# Day of the trout



## mr.fish (Apr 13, 2008)

Its been 2 weeks since the opener of trout, and the local streams have once again been beaten to death. I walked a scenic 2 mile stretch of creek today trying to figure out what these stocked fish haven't had thrown at them lately. Simply speaking, it was a very tough day even for those stockies. The water was stained, so located the bigger ones was impossible. And the smaller ones were a dime a dozen. Todays tally was 22 trout, with about 10 more coming unbuttoned. All fish were caught on avariety of smaller husky jerks, countdowns, and smaller spinners.


----------



## Captain Ahab (Apr 13, 2008)

Good job Mike - I have one countdown left, just put on new hooks so it is ready to go!


----------



## Jim (Apr 13, 2008)

Dude, Your the man! :beer:


----------



## jkbirocz (Apr 13, 2008)

Awesome fish. You slay everything with husky jerks and countdowns. Those are some pretty big stockies.
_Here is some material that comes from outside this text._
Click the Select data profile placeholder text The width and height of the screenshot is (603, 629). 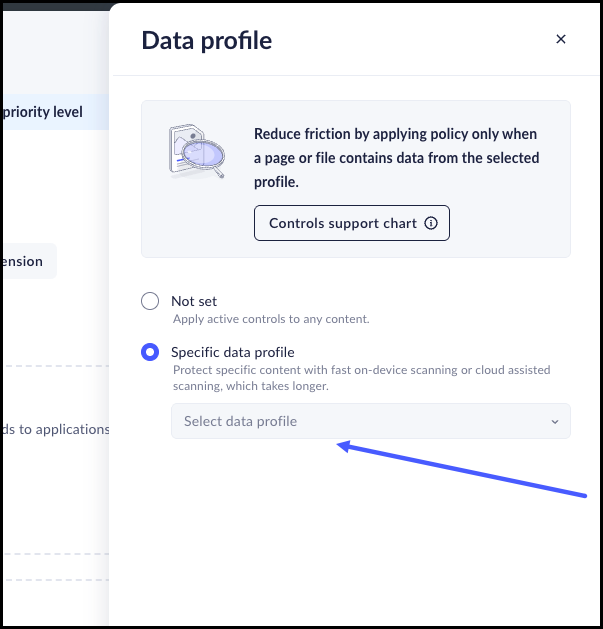tap(241, 421)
I may try for some trout again this week. I just don't know if I want to deal with the mean geese again.


----------



## slim357 (Apr 14, 2008)

Nice fish mr fish, how big are the stocked trout when there put in.


----------



## Derek777 (Apr 14, 2008)

nice!!!


----------



## DocWatson (Apr 14, 2008)

Are those fish stockies ??? They look a bit large and colorful to be part of the put and take crew. 

Whatever they are.... great fishing and nice report. Too bad you _only_ got 22 that day. :roll:


----------



## FishinsMyLife (Apr 15, 2008)

Pretty scenery and trout again! Nice catchin


----------



## G3_Guy (Apr 15, 2008)

Wow... those are sweet! Great Job!


----------